Native Bovine Hydroxyapatite Powder, Demineralised Bone Matrix Powder, and Purified Bone Collagen Membranes Are Efficient in Repair of Critical-Sized Rat Calvarial Defects

Alexey Veremeev  1   2 Roman Bolgarin  1 Vladimir Nesterenko  2 Alexander Andreev-Andrievskiy  3 Anton Kutikhin  4
Affiliations

Native Bovine Hydroxyapatite Powder, Demineralised Bone Matrix Powder, and Purified Bone Collagen Membranes Are Efficient in Repair of Critical-Sized Rat Calvarial Defects

Alexey Veremeev et al.
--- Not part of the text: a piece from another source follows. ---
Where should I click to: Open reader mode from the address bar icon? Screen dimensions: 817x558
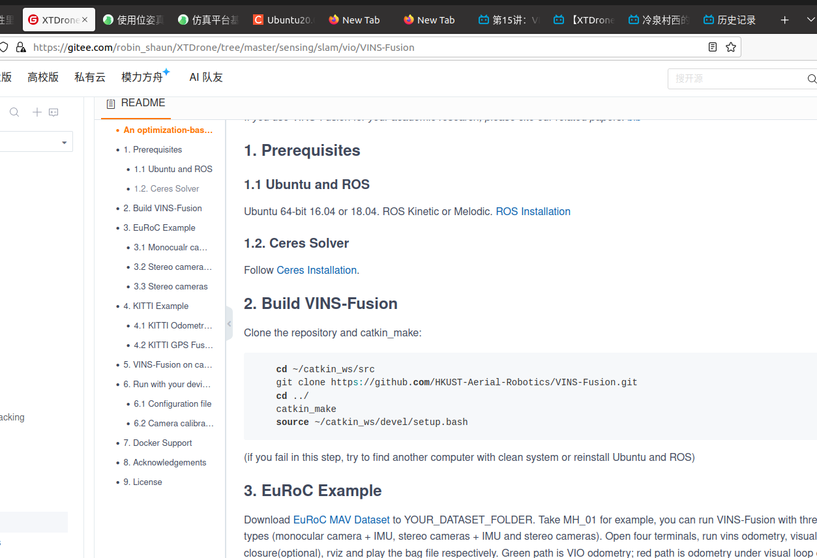coord(712,47)
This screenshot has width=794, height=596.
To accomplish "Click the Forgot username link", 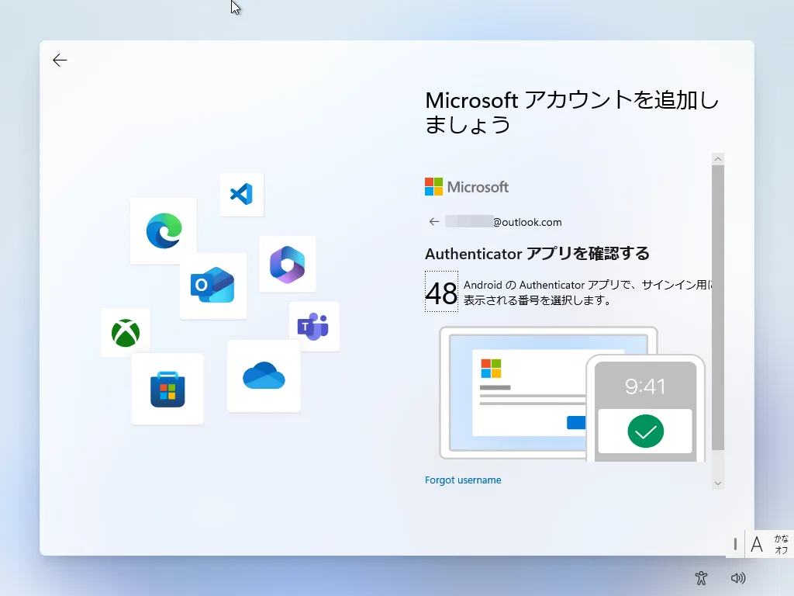I will 463,480.
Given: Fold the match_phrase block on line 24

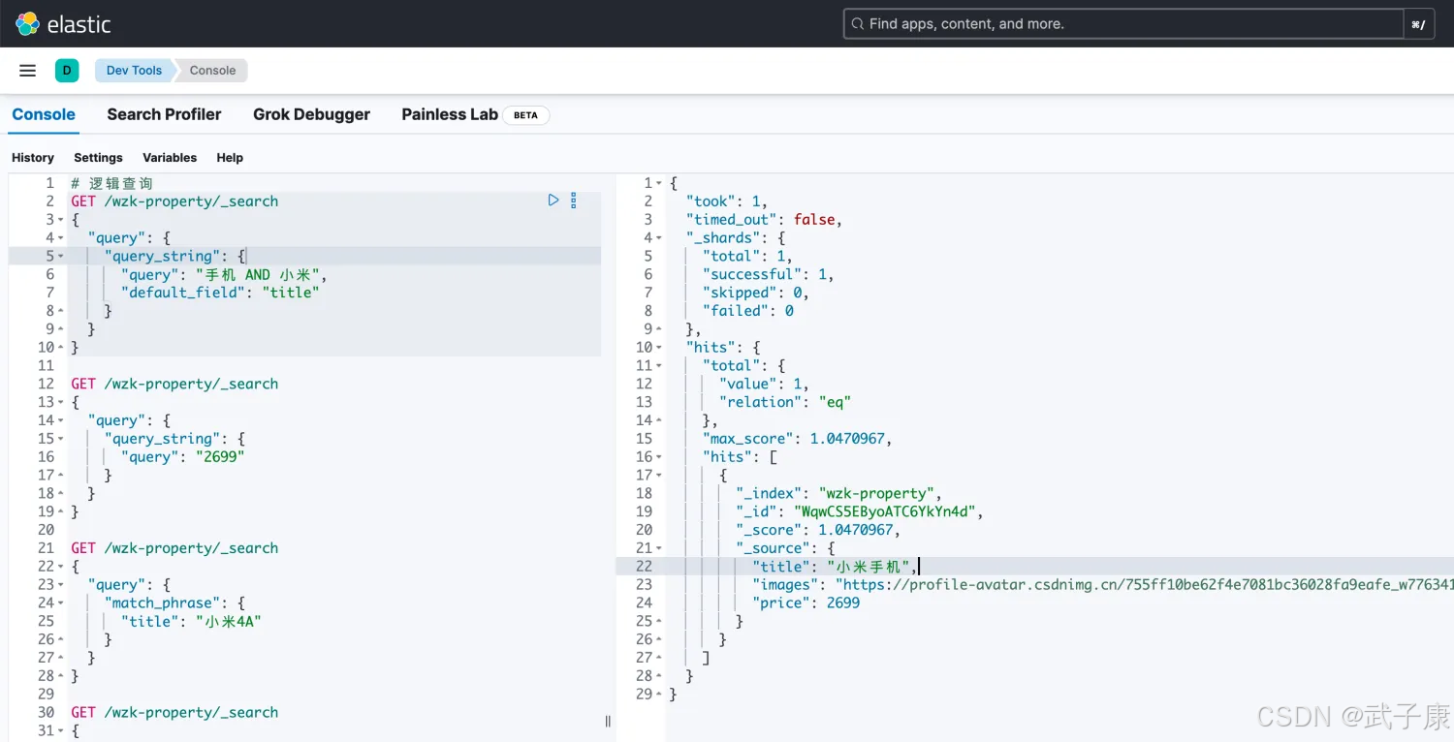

Materials (Basel). .

Abstract

Here we evaluated the efficacy of bone repair using various native bovine biomaterials (refined hydroxyapatite (HA), demineralised bone matrix (DBM), and purified bone collagen (COLL)) as compared with commercially available bone mineral and bone autografts. We employed a conventional critical-sized (8 mm diameter) rat calvarial defect model (6-month-old male Sprague-Dawley rats, n = 72 in total). The artificial defect was repaired using HA, DBM, COLL, commercially available bone mineral powder, bone calvarial autograft, or remained unfilled (n = 12 animals per group). Rats were euthanised 4 or 12 weeks postimplantation (n = 6 per time point) with the subsequent examination to assess the extent, volume, area, and mineral density of the repaired tissue by means of microcomputed tomography and hematoxylin and eosin staining. Bovine HA and DBM powder exhibited excellent repair capability similar to the autografts and commercially available bone mineral powder while COLL showed higher bone repair rate. We suggest that HA and DBM powder obtained from bovine bone tissue can be equally applied for the repair of bone defects and demonstrate sufficient potential to be implemented into clinical studies.

Keywords: bone autografts; bone collagen; bone defects; bone repair; clinical translation; critical-sized rat calvarial defect; demineralised bone matrix; hydroxyapatite; microcomputed tomography; xenogeneic implants.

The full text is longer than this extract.